The statistic changes quite a bit from JAWS, while also maintaining the goal of evaluating both a player’s longevity, as well as the peak of their production in a fair way. The first thing I had done was instead of take merely the seasons the player was active on an MLB roster, I took the amount of games played and divided it by 162, allowing for each “season” to be a full 162 games for each player. Secondly, I took the player’s career WAR and divided it by 162 to give each player a certain WAR per 162. I broke it into WAR per 162 to essentially reward current players more for constant success throughout a longer period of time , as well as allow recent players to be aided in their quick success. Lastly, I found weights for each of the variables and divided by the number of 162 game seasons the player had played to retrieve the final statistic, mJAWS.
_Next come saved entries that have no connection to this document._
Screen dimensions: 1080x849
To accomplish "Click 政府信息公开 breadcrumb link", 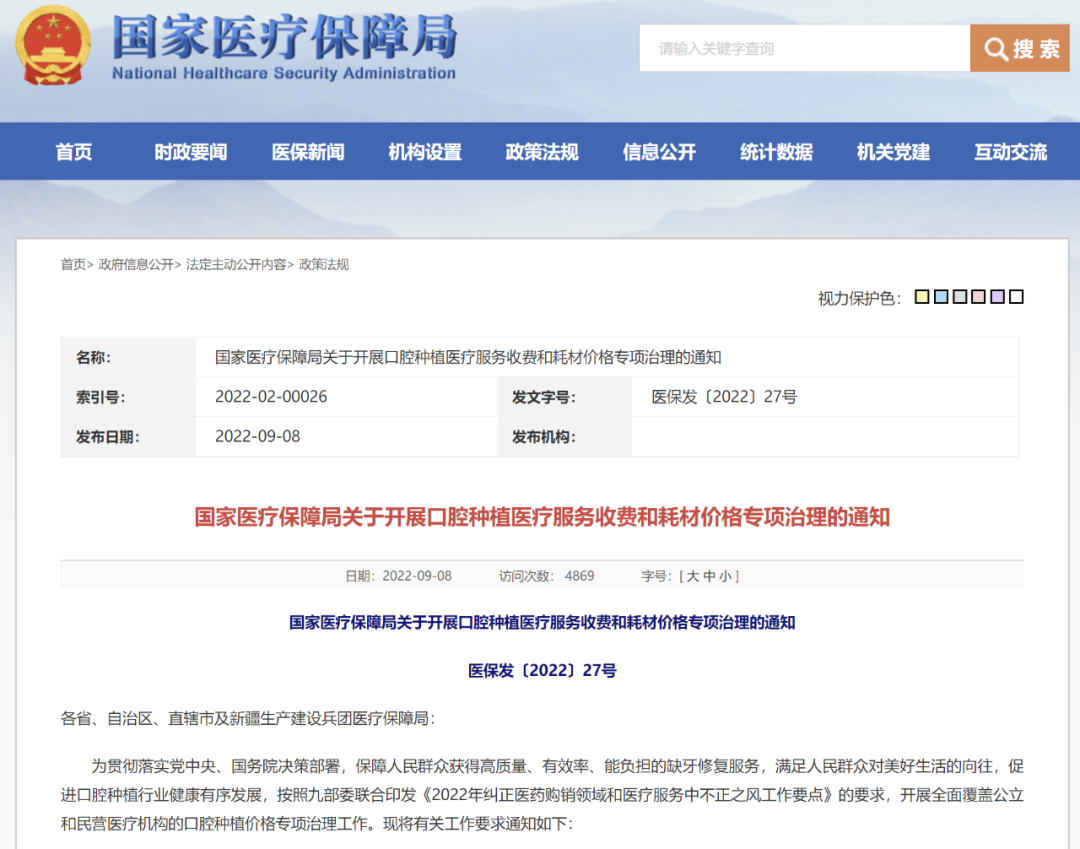I will click(136, 265).
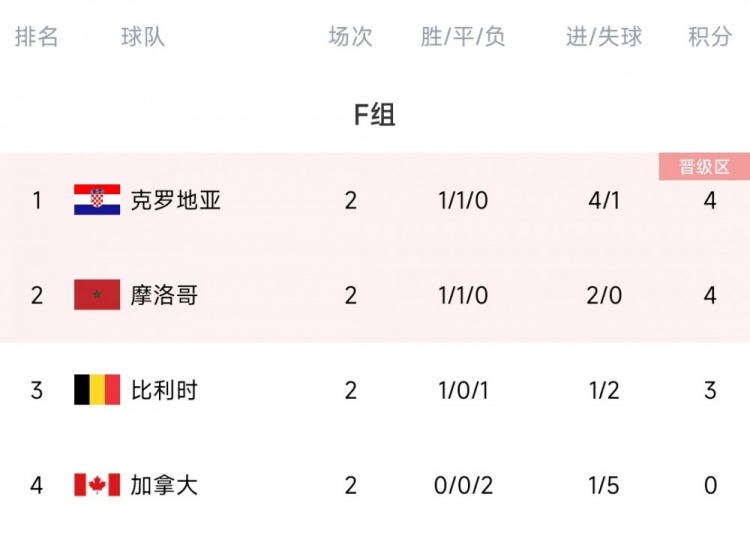Image resolution: width=750 pixels, height=536 pixels.
Task: Sort by 积分 column header
Action: coord(710,37)
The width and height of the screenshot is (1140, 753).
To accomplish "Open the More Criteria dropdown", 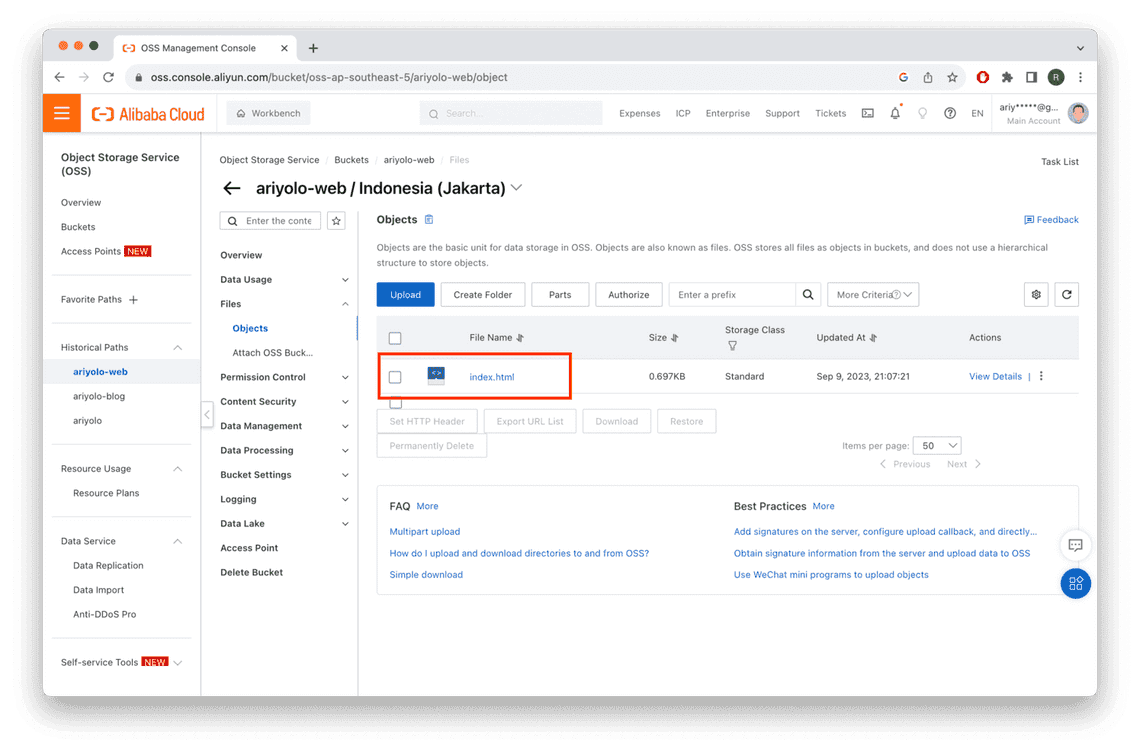I will pos(872,294).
Here are the current top HOFers’ results:
Unsurprisingly, Barry Bonds leads all HOFers in mJAWS, followed closely by Babe Ruth, with little competition after. Keep in mind, this is the best of the best of the best of the best. Now say that 5 times fast. The average mJAWS amongst HOF position player is 38.9, with an average WAR of 63.7, with the golden mark being somewhere around 90-100. Likewise, the average 162 game “seasons” for these players was around 12.8. Currently, there are only 3 qualified active position players to surpass this mark, Nick Markakis, Miguel Cabrera, and Albert Pujols. More importantly, these trends tend to stay steady throughout the most recent years. Since 2000, all inductees have averaged 66.3 WAR, 14.6 162 game seasons, and 41.9 mJAWS. Now let’s look at the top active MLB players and let’s see how they stack up against the greatest to play the game.
Here we can see that we most likely have two “no doubters”, Albert Pujols and Mike Trout. Both of them have average mJAWS that would fit them slightly above the average HOFer. This metric will only improve for the still young Mike Trout who, when all said and done, may be one of the greatest players of all time. Just behind these two superstars is another strong candidate for entry into the Hall, Miguel Cabrera. The slugger would currently sit above most HOF position players and with a few more years under his belt, will only strengthen his case. After Cabrera, there are few cases to be made for the Hall of Fame at least at their current state. However, let’s look at the players that have been able to accumulate the most mJAWS in the shortest amount of time.
Here we have the most prolific young athletes in the MLB. The average mJAWS/162 for the top HOF position players is currently around 4.1. Here we can see that there are multiple young players with similar, if not better numbers. However, the name of the game when it comes to the HOF is longevity. However, keep an eye on the current stars, for if production continues or even drops for juggernauts like Matt Chapman, they can be making quite the case for the HOF 10 years down the road.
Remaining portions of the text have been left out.